Students, teachers to learn technical skills

TUPELO – Itawamba Community College and East Mississippi Community College will offer a program to teach technical skills to high school students and teachers thanks to grant from the National Science Foundation.
The two schools are also partnering with Mississippi State University’s Center for Science, Mathematics and Technology to administer the three-year grant that totals nearly $900,000.
“Our job is to continue to attract people to high-level jobs in manufacturing and to train them in math and science,” said ICC President David Cole.
For the current year, Itawamba Community College will partner with students in both the Pontotoc county and city school districts, and East Mississippi Community College will work with Columbus City Schools.
Each community college will work with about 16 juniors.
Starting in January, those students will attend after-school training sessions on high-tech manufacturing jobs.
During the summer, they will be enrolled in a for-credit class at the community college and also will shadow at industries in the area.
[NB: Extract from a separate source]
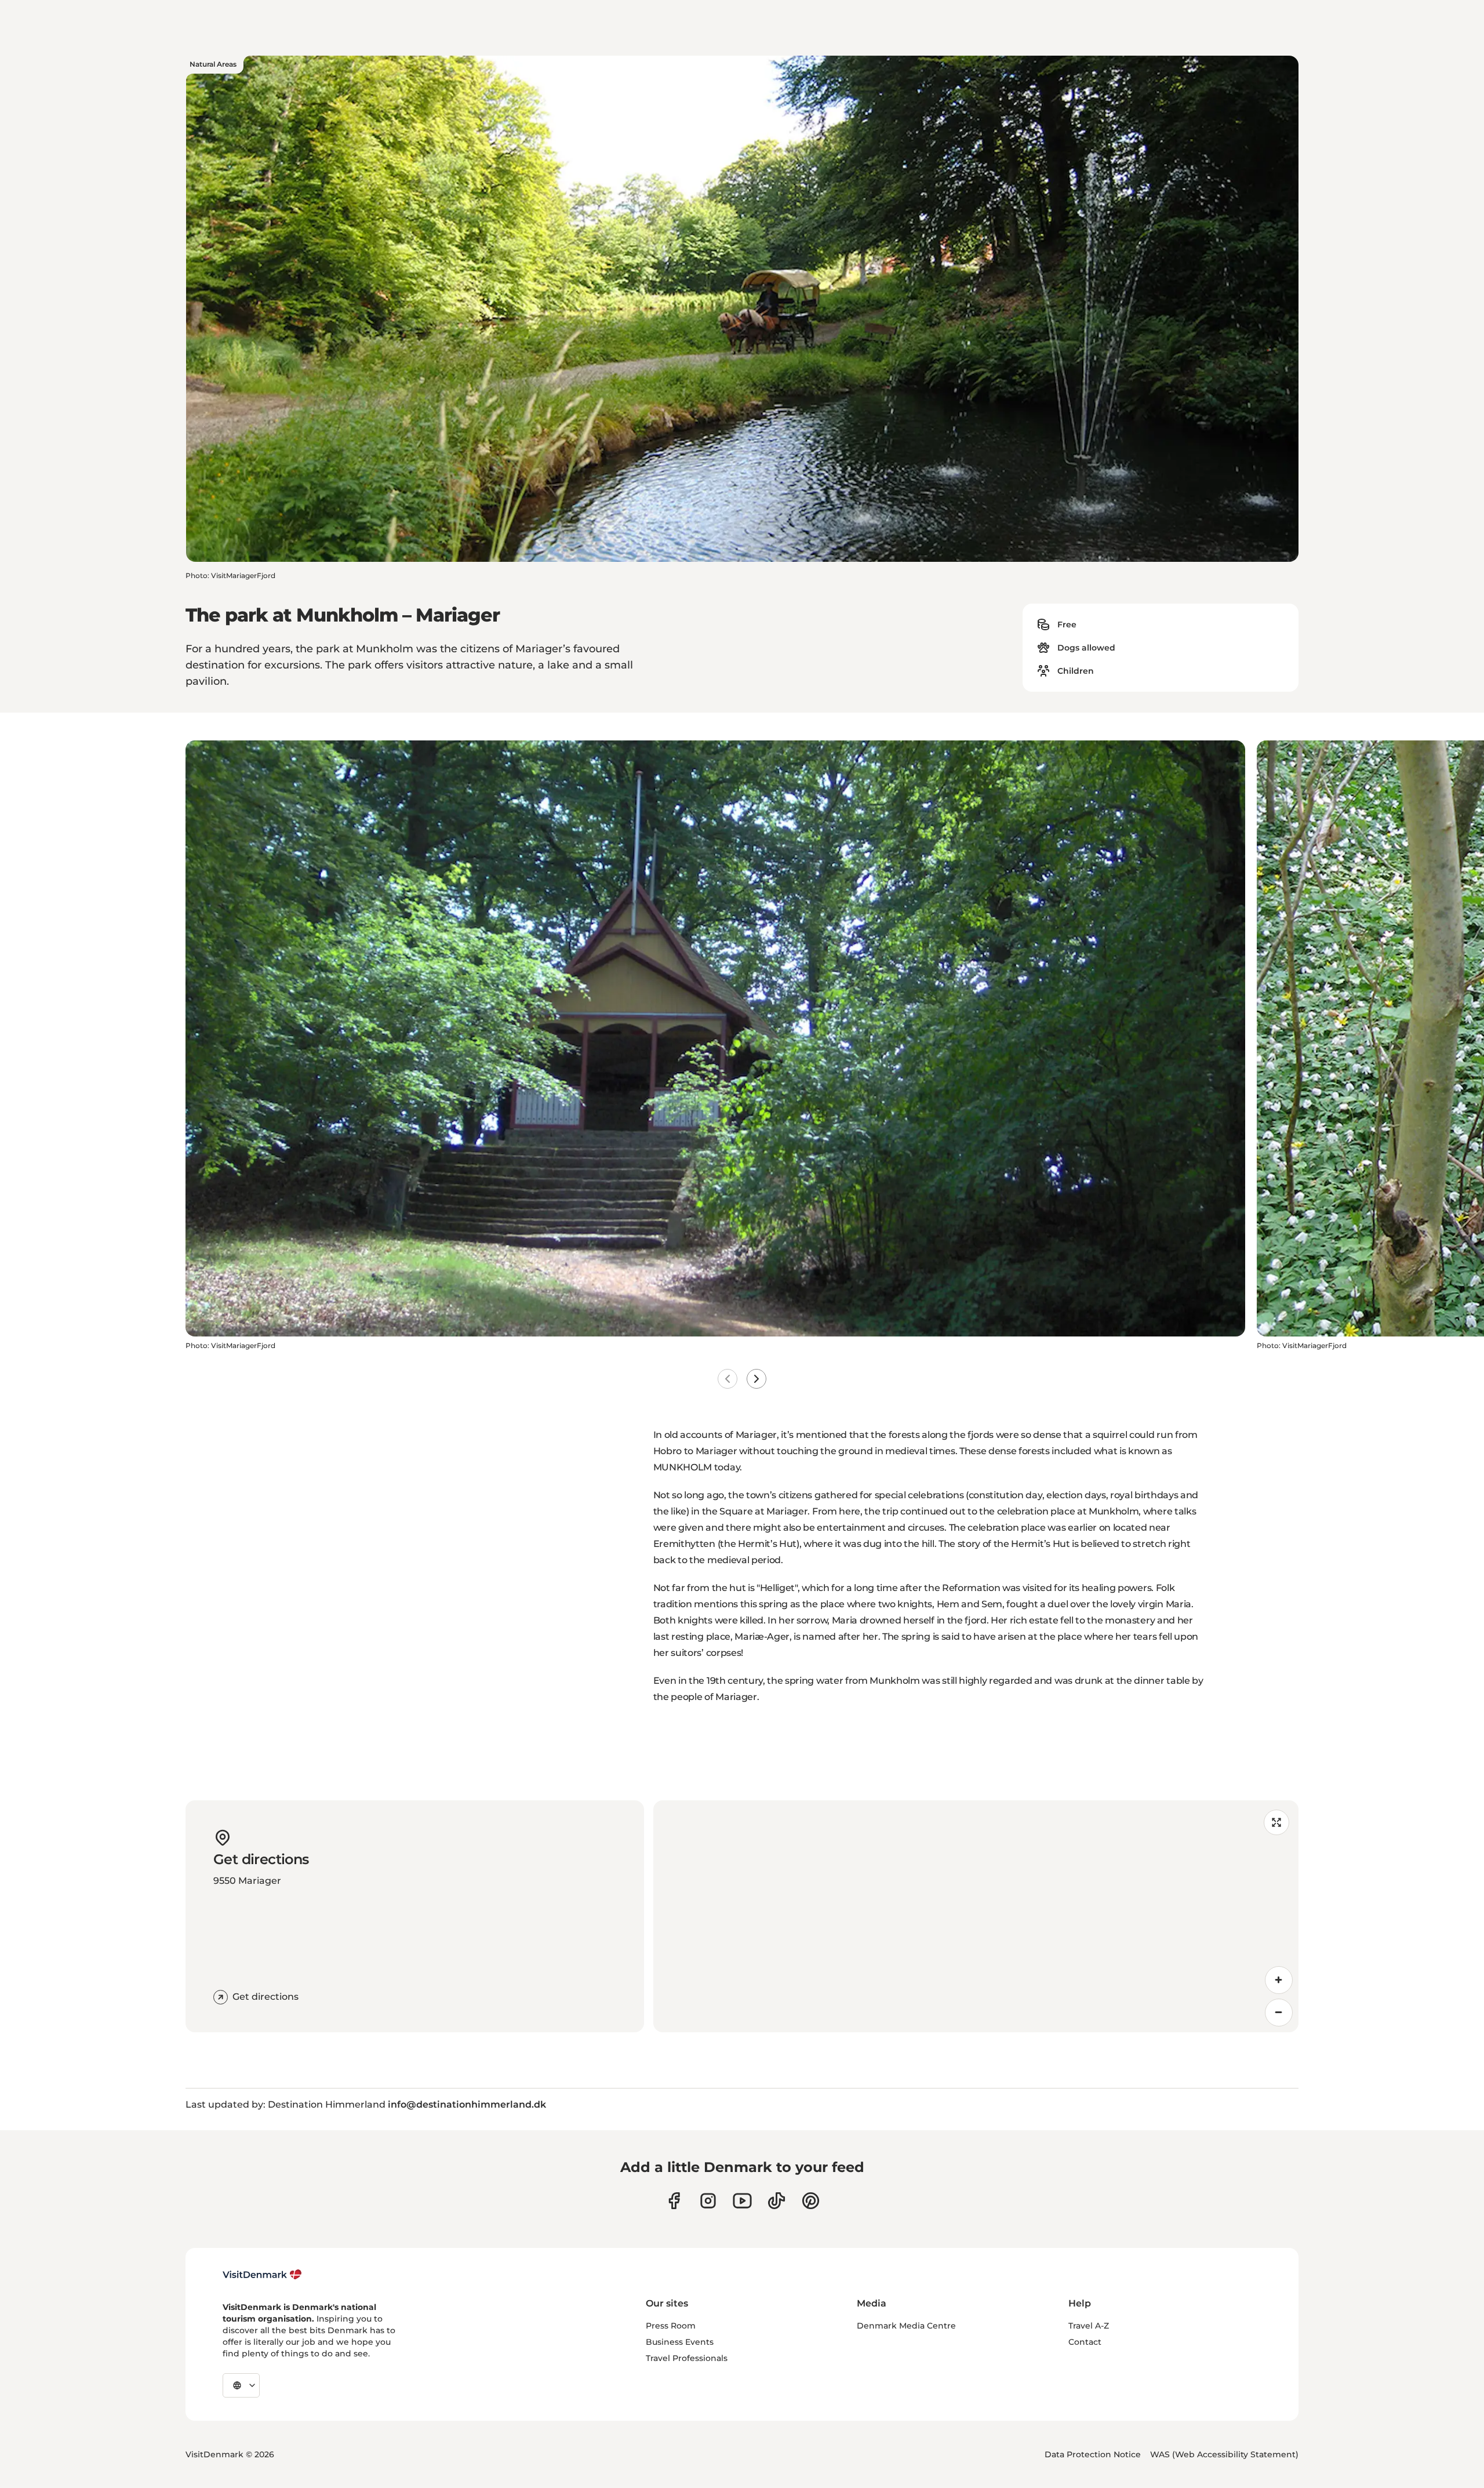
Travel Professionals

During the fall, they’ll complete the after-school training.
“Manufacturing has played such an important role in Pontotoc County and the people who are employed there,” said Lynnice Carter, assistant superintendent for Pontotoc County Schools. “We want to have our students ready for the educational opportunities as they arise.”
Math and science teachers and career counselors in Pontotoc and Columbus also will attend a summer workshop that will teach them about the skills that are in demand with industries.
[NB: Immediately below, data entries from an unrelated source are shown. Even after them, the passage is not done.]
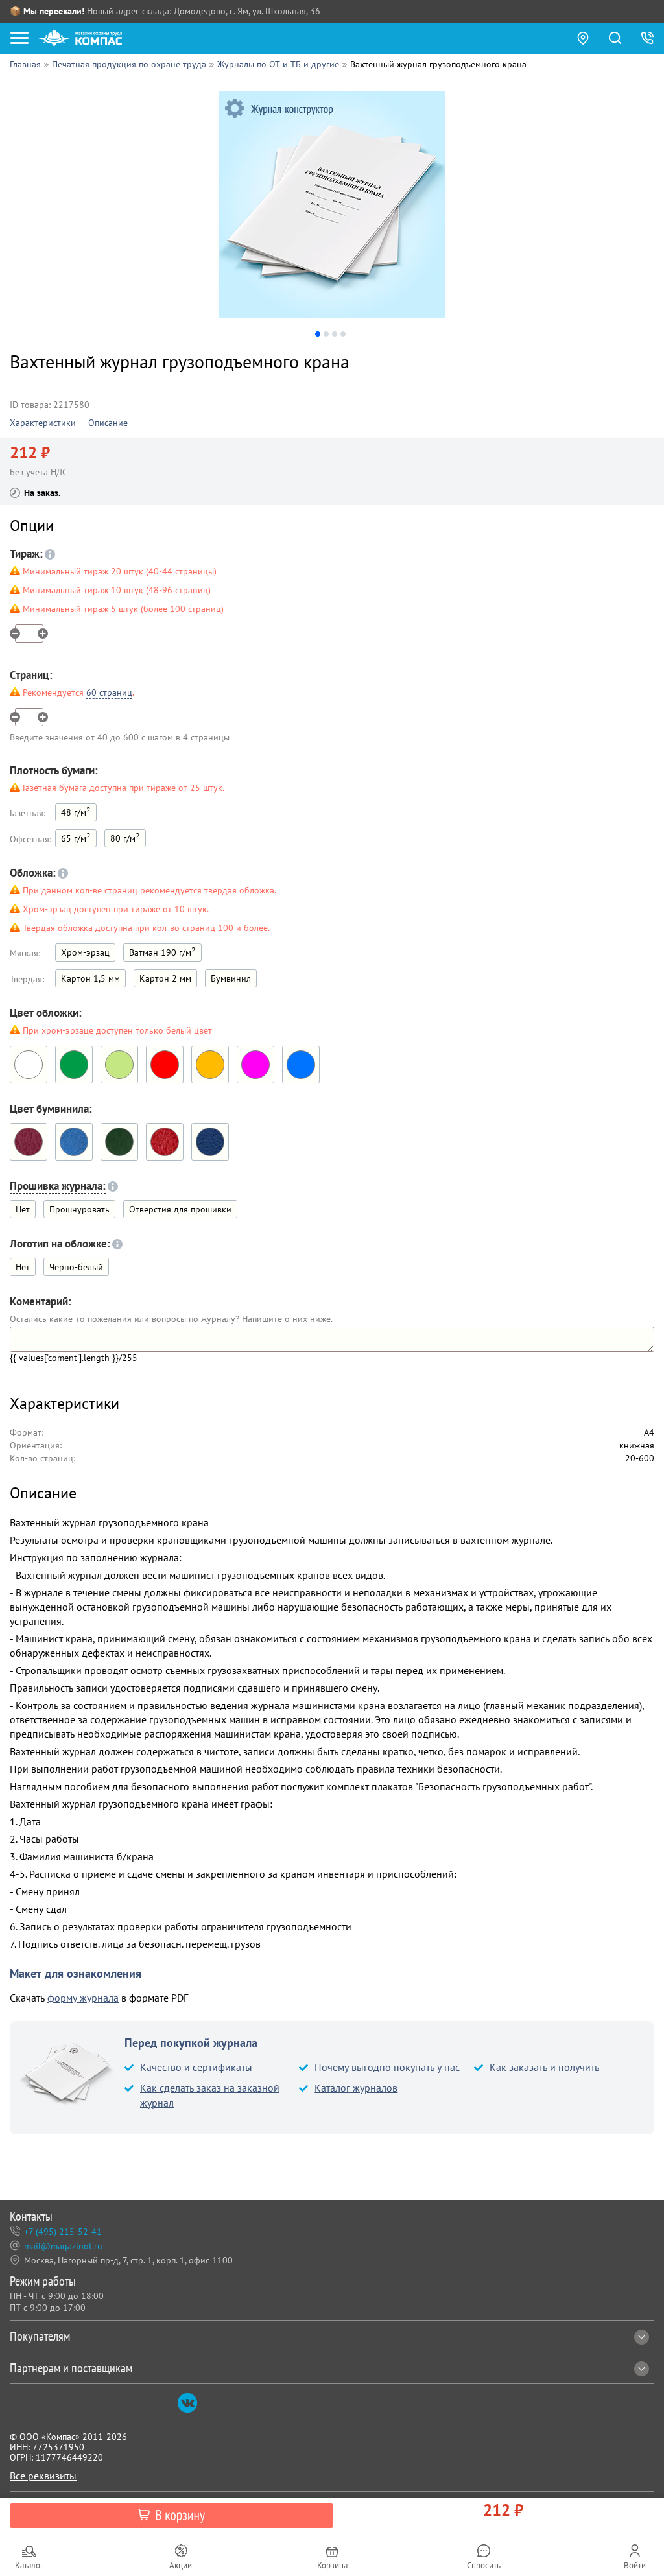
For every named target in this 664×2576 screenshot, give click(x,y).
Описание (108, 423)
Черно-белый (76, 1267)
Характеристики (43, 423)
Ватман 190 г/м (162, 951)
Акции (180, 2565)
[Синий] (210, 1142)
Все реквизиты (43, 2475)
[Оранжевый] (210, 1064)
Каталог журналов (355, 2087)
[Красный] (165, 1064)
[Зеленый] (74, 1064)
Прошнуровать (79, 1209)
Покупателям (40, 2336)
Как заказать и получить (544, 2067)
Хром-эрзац (85, 952)
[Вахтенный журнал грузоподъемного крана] (332, 204)
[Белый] (28, 1064)
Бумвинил (231, 978)
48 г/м (76, 811)
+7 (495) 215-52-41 (63, 2232)
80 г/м (125, 837)
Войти (635, 2565)
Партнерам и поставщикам (71, 2367)
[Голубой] (301, 1064)
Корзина (332, 2565)
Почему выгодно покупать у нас (387, 2067)
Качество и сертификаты (196, 2067)
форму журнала (83, 1997)
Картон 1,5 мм (90, 978)
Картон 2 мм (165, 978)
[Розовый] (255, 1064)
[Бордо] (28, 1142)
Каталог (29, 2565)
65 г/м (76, 837)
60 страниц (109, 692)
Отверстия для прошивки (180, 1209)
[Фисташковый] (119, 1064)
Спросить (484, 2565)
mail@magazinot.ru (63, 2246)
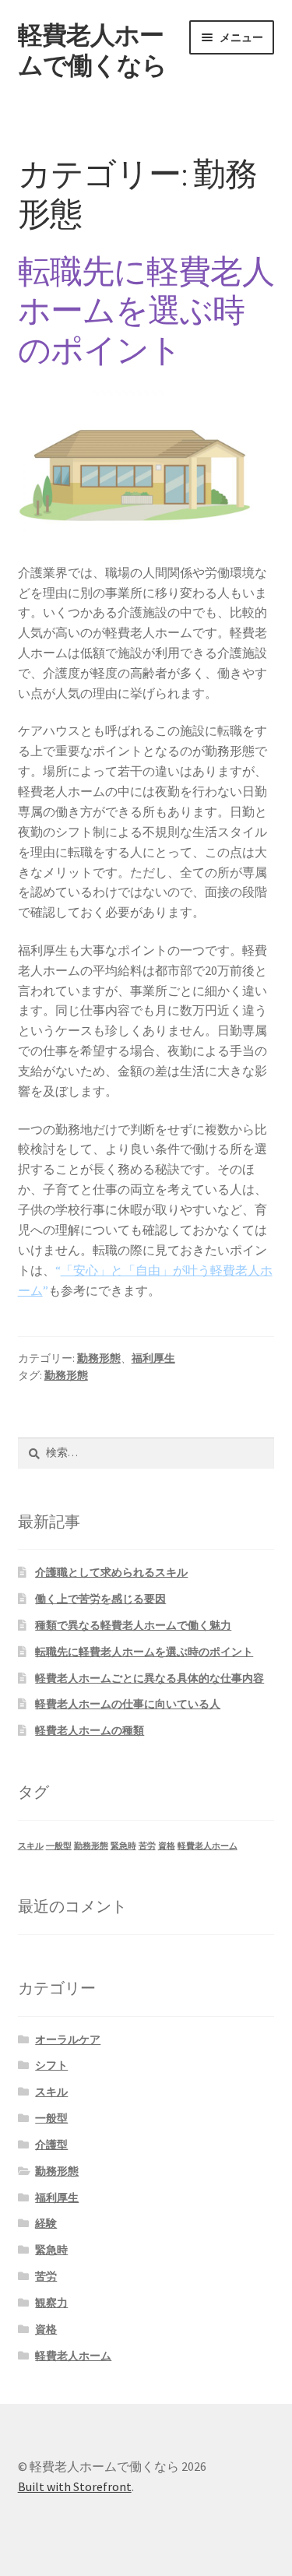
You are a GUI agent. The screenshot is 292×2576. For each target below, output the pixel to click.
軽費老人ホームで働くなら (92, 50)
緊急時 (123, 1846)
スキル (31, 1846)
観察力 (51, 2303)
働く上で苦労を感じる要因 (100, 1599)
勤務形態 (99, 1358)
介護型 (51, 2145)
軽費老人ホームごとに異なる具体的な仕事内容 (149, 1678)
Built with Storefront (75, 2486)
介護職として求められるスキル (111, 1572)
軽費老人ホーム (207, 1846)
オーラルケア (67, 2039)
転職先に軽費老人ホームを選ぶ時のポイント (146, 311)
They will also be able to shadow at industries to see how math and science are being used in the workplace, and they will implement a curriculum from what they’ve learned.
“It takes teachers into the real world of industry to answer students’ never-ending question, ‘Why do I need to learn science and math anyway?’” said Amy Tuck, special assistant to the president at Mississippi State University.
Both community colleges will work with students from other school districts in their territory next year. EMCC will work with Starkville and Oktibbeha County schools next year and West Point and Noxubee County schools the following year.
ICC is still determining its future schools.
“This is a pilot for us to get in schools and see what works and what we can do,” said James Williams, vice president of economic and community services at ICC.
The students in Pontotoc will do their after-school training at the Pontotoc Ridge Vocational Training Center. The ICC program will work with General Atomics and Hawkeye Industries and is working to develop deals with other industries.